How many times has someone in your team been asked by an internal customer to post an article on the intranet or send out an email? Being seen as an internal version of the postal service is still the curse of many IC professionals. But a recent webcast from the team behind Gorilla Games provoked a conversation about a different way to tackle this problem.
Imagine that a senior manager approaches a well-meaning IC professional in your team. The manager asks your team member to publish an article on the intranet. Based on your comms analytics, your IC person estimates that 10% of the 10,000-strong workforce will read it. She also guesses it will take each person around two minutes to read the piece. That means the article is consuming around 33 hours of working time.
Think about that for a second. It’s the equivalent of almost an entire working week for one full time employee.
The question is, if you put a rough monetary cost on that time, is the article worth it? Will it give you an acceptable ROI?

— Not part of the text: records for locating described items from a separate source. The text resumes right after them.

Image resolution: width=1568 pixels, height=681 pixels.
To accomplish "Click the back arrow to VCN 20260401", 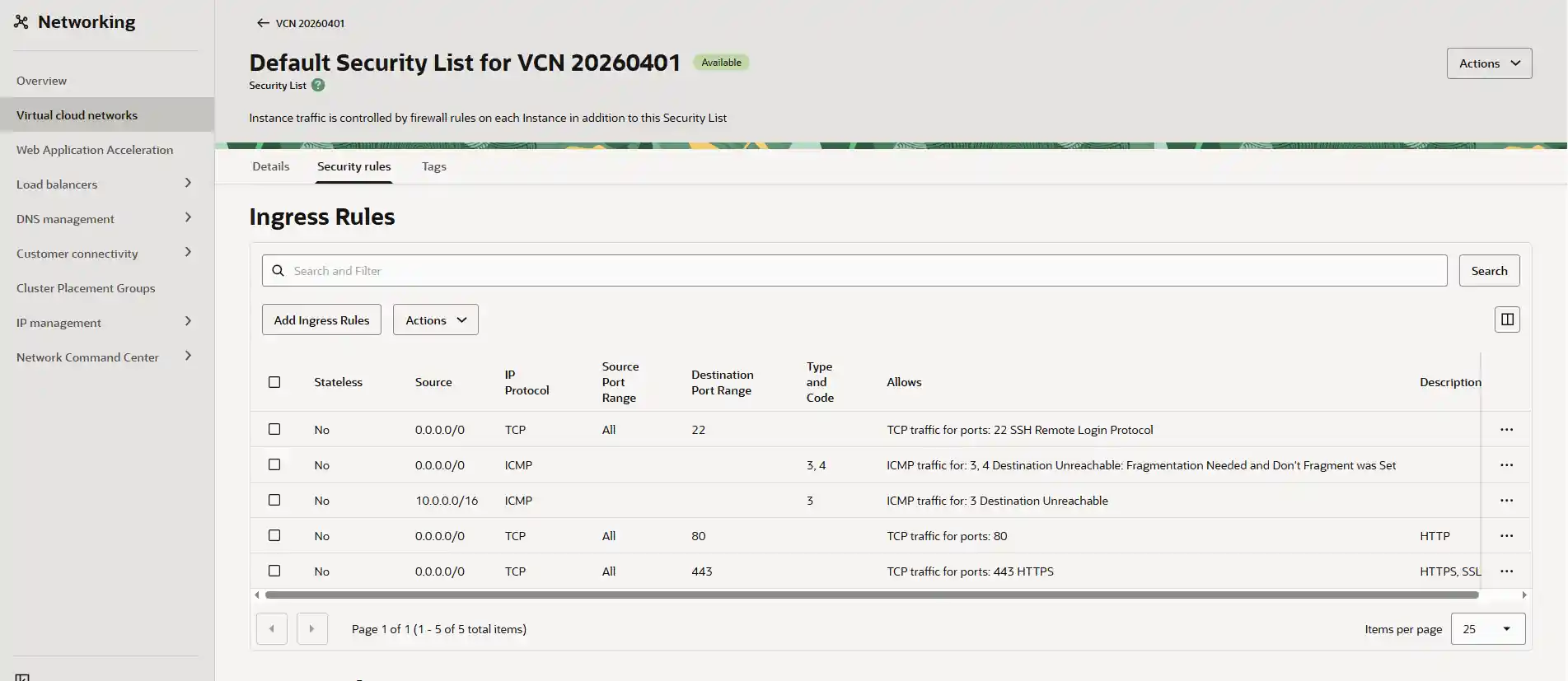I will (263, 23).
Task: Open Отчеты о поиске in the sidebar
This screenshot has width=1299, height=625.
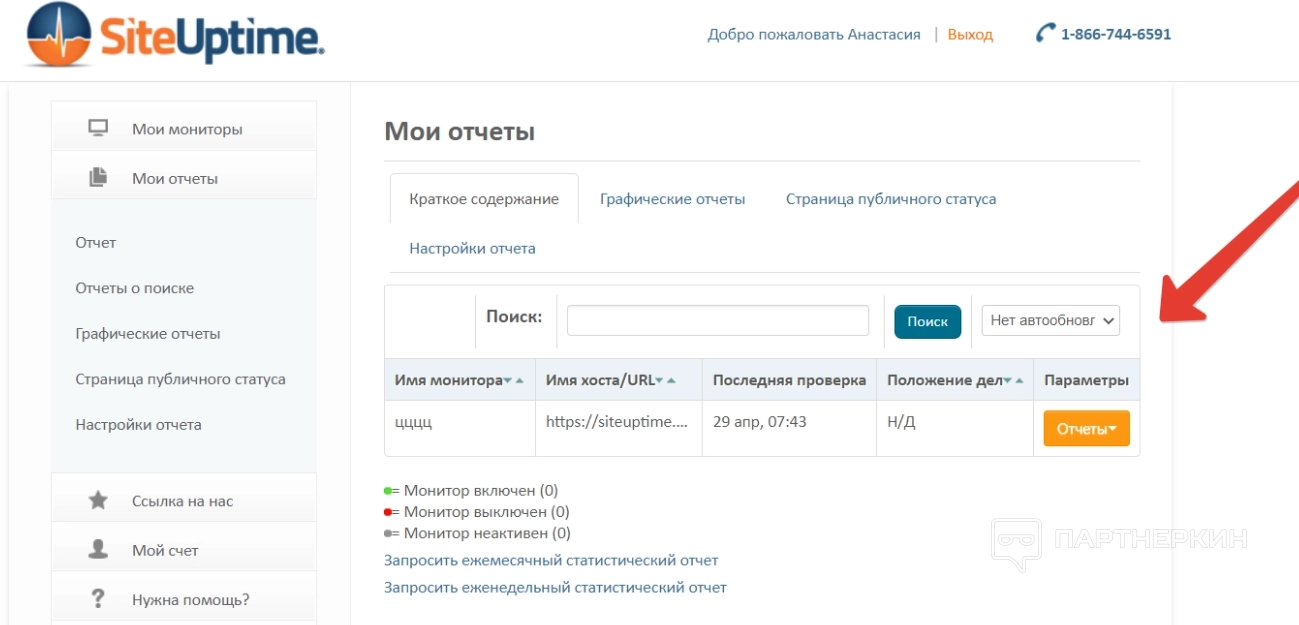Action: click(x=134, y=288)
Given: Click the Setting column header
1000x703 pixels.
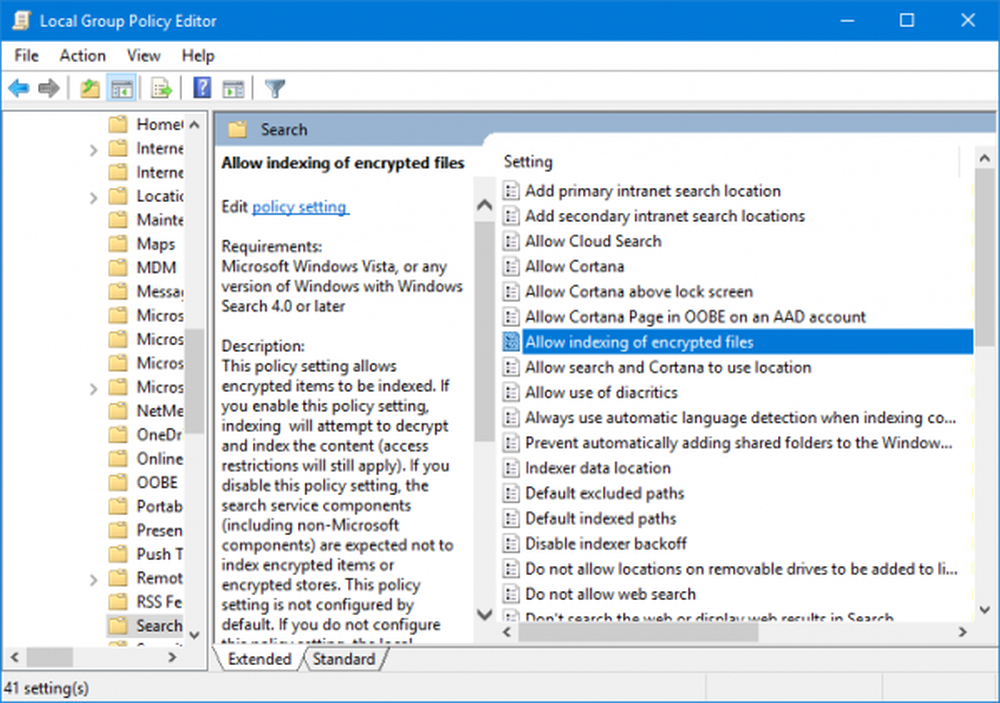Looking at the screenshot, I should point(528,161).
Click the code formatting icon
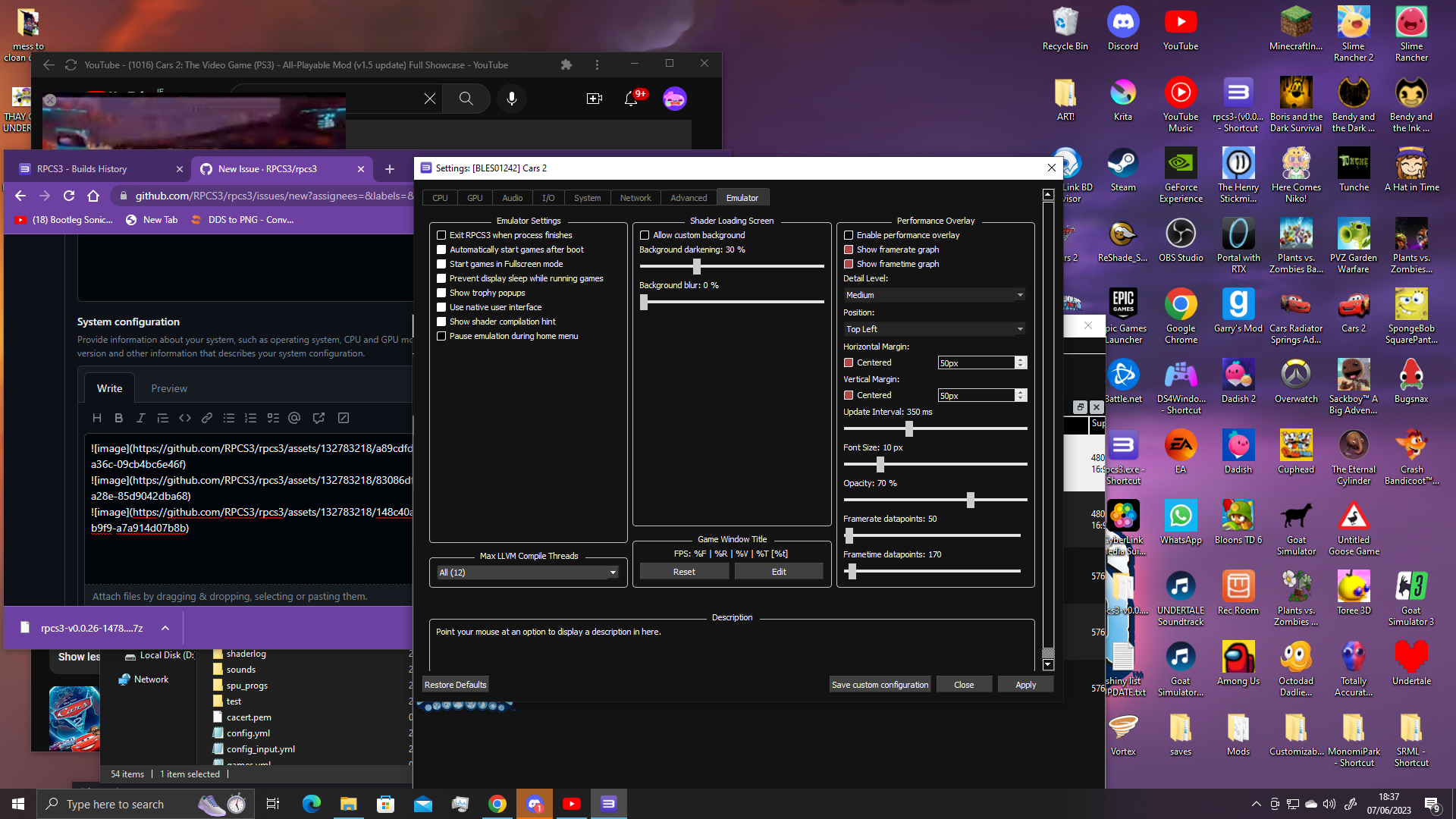The height and width of the screenshot is (819, 1456). point(184,418)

Calculating the monetary value of time is a tricky endeavour, and businesses do it in a variety of ways. For the sake of argument, let’s base it purely on people’s rates of pay. If the average hourly rate in your business is £14, the above example means your organisation is going to spend almost £500 paying people to read it. And that doesn’t take into account the opportunity cost of taking those people away from other tasks.
IC people can, and should, be savvy commercial operators. Offering this kind of rational, business-focused challenge to stakeholders might make them see IC as more Steve Jobs and less Postman Pat. What’s more, it will help to cut down the noise and free up time for your IC professionals to add real value. Now that makes business sense. Eat your heart out, Gordon.